One senator and three special-interest groups are calling for regulation to ensure that small children aren’t separated from their parents on flights. But it’s not clear that the problem really exists.
Sen. Charles Schumer (D-N.Y.) waded into the fray over airline fees, warning that parents could be forced to pay “additional fees” to ensure that they can sit with their children.
The senator held a press conference at which he called upon the airlines to eliminate fees for parents traveling with children and asked the Transportation Department to regulate the issue.
Article raised family seating issue
Schumer’s press conference followed an Associated Press article suggesting that families flying together this summer risk sitting apart on the plane unless they pay fees for advance seat selection. The article said airlines are holding back so many aisle and window seats for its most frequent flyers that non-elite flyers were left with a handful of random middle seats.
“As airlines give best seats to frequent fliers, families being split up,” a headline in the Detroit Free Press declared.
Groups call for regulation
The AP article set off an eruption of outraged press releases by special-interest groups such as the Interactive Travel Services Association (ITSA), which represents GDSs and online travel agencies; Open Allies for Airfare Transparency and the Consumer Travel Alliance. All three groups are calling for regulation to require airlines to provide full information about their ancillary services and fees to all sales channels.

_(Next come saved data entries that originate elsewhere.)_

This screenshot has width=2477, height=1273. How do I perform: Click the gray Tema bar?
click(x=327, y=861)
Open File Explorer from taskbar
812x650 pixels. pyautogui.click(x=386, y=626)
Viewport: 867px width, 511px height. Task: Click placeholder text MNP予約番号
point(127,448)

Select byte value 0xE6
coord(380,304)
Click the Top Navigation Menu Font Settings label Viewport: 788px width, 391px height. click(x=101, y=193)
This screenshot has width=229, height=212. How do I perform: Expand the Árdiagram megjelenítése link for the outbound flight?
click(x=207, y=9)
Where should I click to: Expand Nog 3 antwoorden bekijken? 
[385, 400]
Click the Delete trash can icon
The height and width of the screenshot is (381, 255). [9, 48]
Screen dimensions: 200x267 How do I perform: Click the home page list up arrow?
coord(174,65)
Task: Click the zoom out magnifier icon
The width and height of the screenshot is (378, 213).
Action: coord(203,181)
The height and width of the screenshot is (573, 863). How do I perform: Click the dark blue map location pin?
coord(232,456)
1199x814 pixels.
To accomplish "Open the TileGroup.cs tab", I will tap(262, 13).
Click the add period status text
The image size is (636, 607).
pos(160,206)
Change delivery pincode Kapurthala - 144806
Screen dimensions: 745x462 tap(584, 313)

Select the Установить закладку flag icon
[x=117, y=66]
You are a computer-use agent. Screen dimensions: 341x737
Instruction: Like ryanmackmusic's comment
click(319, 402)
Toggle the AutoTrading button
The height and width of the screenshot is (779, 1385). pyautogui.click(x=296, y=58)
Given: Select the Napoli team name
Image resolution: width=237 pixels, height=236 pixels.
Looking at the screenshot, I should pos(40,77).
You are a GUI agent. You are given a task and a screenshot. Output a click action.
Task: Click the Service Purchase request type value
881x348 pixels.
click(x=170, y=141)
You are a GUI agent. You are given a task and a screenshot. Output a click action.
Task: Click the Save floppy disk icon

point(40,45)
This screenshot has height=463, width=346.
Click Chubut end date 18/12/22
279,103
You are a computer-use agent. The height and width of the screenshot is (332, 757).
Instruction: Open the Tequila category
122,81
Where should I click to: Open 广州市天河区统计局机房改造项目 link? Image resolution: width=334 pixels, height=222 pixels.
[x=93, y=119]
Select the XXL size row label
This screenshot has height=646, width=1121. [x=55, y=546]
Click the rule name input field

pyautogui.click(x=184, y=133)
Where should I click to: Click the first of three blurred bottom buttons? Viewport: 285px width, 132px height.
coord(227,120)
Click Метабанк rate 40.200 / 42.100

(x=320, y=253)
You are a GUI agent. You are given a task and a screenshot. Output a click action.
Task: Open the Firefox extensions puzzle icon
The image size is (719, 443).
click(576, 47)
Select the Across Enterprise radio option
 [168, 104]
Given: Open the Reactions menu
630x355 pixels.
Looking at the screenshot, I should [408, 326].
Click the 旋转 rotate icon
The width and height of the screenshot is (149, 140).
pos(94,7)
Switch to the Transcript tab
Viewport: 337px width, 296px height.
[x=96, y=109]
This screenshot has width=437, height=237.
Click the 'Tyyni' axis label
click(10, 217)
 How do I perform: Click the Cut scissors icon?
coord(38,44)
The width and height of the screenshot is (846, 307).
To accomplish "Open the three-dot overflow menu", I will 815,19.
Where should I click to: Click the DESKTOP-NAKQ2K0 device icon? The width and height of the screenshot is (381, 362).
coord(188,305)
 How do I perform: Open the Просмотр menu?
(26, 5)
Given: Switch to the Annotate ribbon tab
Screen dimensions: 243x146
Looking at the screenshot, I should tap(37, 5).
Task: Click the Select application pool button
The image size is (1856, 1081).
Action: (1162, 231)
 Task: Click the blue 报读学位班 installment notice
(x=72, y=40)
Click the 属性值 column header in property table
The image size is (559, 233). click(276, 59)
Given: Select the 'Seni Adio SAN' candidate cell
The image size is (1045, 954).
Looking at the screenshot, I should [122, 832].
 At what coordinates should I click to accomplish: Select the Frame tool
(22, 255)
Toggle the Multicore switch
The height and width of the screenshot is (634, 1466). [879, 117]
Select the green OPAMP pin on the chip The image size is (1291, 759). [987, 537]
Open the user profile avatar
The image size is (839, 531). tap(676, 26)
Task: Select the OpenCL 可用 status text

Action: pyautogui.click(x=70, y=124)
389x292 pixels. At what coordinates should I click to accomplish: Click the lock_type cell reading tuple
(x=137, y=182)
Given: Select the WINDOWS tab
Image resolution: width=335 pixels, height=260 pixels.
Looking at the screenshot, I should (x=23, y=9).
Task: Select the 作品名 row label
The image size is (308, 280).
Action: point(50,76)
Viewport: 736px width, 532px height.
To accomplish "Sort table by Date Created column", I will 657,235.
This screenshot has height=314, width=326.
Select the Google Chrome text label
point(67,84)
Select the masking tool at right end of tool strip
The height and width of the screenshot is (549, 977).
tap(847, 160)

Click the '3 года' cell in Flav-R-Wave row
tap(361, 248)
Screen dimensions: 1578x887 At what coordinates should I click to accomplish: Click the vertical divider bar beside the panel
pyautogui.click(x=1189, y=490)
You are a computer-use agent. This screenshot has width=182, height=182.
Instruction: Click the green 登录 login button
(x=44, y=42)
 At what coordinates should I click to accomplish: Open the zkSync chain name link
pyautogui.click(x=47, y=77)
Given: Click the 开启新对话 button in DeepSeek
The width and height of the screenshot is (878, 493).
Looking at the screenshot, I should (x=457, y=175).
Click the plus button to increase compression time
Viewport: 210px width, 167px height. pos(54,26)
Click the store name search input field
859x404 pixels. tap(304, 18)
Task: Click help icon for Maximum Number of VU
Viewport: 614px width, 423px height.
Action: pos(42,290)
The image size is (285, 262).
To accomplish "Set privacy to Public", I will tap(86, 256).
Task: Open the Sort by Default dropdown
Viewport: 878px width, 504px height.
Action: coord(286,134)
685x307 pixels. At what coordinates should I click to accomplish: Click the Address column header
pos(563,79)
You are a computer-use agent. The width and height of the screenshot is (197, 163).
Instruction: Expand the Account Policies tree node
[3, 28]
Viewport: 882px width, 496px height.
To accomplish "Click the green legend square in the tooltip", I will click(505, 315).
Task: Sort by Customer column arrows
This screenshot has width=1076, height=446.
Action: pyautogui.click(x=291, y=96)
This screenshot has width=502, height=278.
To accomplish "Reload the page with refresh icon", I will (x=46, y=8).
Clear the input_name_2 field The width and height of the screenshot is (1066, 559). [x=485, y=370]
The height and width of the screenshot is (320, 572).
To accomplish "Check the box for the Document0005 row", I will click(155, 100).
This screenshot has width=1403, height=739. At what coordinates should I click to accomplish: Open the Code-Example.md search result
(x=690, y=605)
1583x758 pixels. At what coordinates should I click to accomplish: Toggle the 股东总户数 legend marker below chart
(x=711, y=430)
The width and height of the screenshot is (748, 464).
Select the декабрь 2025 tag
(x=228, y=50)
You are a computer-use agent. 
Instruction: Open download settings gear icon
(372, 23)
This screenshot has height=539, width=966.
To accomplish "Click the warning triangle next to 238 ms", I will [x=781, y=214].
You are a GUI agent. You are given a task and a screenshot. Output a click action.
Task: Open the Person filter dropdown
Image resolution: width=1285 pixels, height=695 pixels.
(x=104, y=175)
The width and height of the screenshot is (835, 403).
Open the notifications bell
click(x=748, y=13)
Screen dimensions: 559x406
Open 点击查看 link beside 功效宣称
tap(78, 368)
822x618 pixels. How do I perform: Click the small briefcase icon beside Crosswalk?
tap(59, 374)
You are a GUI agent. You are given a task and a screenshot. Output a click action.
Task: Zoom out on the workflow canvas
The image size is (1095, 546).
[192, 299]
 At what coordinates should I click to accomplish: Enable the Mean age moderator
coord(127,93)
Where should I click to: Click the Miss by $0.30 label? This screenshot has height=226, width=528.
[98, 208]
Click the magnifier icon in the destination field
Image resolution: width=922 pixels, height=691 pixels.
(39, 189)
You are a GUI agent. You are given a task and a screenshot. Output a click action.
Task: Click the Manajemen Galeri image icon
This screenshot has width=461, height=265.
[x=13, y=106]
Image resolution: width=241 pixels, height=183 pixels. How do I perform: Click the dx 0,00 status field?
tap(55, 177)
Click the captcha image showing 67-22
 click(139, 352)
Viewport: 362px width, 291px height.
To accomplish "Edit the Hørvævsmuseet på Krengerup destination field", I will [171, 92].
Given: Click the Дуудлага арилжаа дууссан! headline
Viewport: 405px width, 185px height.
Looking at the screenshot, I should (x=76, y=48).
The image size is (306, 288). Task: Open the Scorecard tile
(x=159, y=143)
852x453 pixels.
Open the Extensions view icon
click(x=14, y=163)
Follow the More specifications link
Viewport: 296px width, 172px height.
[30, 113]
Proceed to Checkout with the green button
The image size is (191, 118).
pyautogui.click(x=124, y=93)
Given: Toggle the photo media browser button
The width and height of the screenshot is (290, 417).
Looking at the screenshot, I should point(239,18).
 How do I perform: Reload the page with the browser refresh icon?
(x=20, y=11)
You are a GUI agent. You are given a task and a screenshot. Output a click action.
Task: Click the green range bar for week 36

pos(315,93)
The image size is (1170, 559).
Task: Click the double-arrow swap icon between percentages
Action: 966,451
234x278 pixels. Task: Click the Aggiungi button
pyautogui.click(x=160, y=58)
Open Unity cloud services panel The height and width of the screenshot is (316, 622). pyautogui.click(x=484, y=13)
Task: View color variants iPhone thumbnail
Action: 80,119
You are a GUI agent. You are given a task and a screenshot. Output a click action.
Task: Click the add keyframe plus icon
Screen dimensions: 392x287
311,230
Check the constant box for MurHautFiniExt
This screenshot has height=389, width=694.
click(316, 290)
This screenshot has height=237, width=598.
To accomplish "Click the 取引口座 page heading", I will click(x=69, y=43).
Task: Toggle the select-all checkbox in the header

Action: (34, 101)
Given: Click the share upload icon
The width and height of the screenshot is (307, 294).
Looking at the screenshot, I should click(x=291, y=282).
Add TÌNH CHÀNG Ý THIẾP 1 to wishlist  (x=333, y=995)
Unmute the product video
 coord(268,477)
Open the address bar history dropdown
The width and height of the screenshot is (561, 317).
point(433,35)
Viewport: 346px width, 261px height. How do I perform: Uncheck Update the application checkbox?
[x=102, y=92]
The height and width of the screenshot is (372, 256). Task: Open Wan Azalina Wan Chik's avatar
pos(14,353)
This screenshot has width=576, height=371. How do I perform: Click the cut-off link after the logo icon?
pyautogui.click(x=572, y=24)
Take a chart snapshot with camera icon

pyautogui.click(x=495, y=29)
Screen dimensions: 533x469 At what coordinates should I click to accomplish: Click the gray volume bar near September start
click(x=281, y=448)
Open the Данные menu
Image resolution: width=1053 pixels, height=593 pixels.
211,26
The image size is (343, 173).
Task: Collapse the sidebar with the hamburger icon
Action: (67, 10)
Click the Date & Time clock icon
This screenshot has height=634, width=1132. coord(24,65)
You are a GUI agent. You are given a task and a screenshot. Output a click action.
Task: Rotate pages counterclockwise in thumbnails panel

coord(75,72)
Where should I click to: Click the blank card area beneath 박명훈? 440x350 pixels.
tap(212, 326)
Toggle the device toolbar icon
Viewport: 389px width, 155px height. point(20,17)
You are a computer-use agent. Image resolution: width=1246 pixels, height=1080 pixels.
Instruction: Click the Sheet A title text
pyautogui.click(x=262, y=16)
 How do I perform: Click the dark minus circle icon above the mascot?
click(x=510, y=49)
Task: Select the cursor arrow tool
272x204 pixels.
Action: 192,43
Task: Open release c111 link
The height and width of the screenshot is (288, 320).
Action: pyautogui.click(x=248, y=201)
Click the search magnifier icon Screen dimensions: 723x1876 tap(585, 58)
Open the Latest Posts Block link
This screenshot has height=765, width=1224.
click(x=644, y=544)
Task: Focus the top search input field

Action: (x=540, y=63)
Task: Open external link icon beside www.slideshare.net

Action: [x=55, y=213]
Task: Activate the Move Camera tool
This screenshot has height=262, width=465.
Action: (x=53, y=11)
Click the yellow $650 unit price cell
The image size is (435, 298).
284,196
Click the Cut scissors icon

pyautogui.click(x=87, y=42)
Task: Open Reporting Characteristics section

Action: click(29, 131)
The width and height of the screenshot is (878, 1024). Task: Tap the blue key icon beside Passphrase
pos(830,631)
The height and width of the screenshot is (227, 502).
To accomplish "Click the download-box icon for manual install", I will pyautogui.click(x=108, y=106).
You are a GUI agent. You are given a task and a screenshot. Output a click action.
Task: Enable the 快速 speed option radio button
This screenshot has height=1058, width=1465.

“How many times have you gotten to the airport with two car seats, diaper bags, a stroller, two hungry kids and of course your luggage, and realized after checking in, that your two-year-old is sitting three rows in front of you, you’re next to the bathroom and your four-year-old is at the front of the plane?” ITSA asked. “Unfortunately, that situation is becoming increasingly familiar to families who are flying.”
But is it?
Airlines say kids are accommodated
While it’s true that more seats are offered to elite flyers when they search on airline websites, airlines say children still can be accommodated.
United said the majority of its seats – aisle, middle and window – are available to pre-assign at no additional charge.
“The only exceptions are the extra-legroom Economy Plus seats,” spokesman Rahsaan Johnson said. “So it's not as tough to find two or three contiguous seats at no additional charge.”
American said it has developed a new automated process that works to seat families with children 12 or under in the same reservation together prior to departure. If that isn’t possible, the carrier encourages families to make the gate agent aware on the day of travel so that agents can help to get families seated together.
Even low-cost carriers are accommodating
Spirit Airlines, a low-cost carrier that has a long list of fees, “highly recommends” that customers purchase seat assignments if they want to ensure that they have seats together. Nevertheless, “our airport customer service representatives and inflight crew do a great job in assisting families, as they do all of our customers,” spokeswoman Misty Pinson said.
Spirit has modeled itself after Ryanair, the Irish carrier that offers low base fares but charges fees for everything else. Ryanair has developed a brand that can only be described as pugnacious. But even in that environment, it’s not every man – or child – for himself.
Just don’t be late at the gate
David Huttner, an American living in London, frequently travels on Ryanair with his wife and two children but doesn’t pay for advance seat selection.
“If you are not silly enough to be the last one at the gate, then you should be able to get seats near your kids,” he said. “We have yet to miss, and we’ve taken the family on Ryanair, easyJet and Southwest. And if the kids were separated, the crew or someone with a bit of chivalry left over always seems to help people out.”
If families are inexperienced travelers, the priority seating option may reduce their anxiety “for a price,” he said. “But most do without it, and it rarely results in a serious issue.”
Help from fellow passengers
In the end, the most important factor may not be chivalry but self-preservation. No matter how darling a mother believes her 3-year-old is, fellow passengers may beg to differ.
“When families are separated, it’s never hard to convince a customer to swap if staying put means watching someone else’s little one,” an airline spokesman said.
In addition, no airline wants a child, darling or otherwise, sitting between two unrelated elite-status fliers. If all else fails, flight attendants have a few cards up their sleeves.
It’s amazing what people will do for a fistful of drink coupons.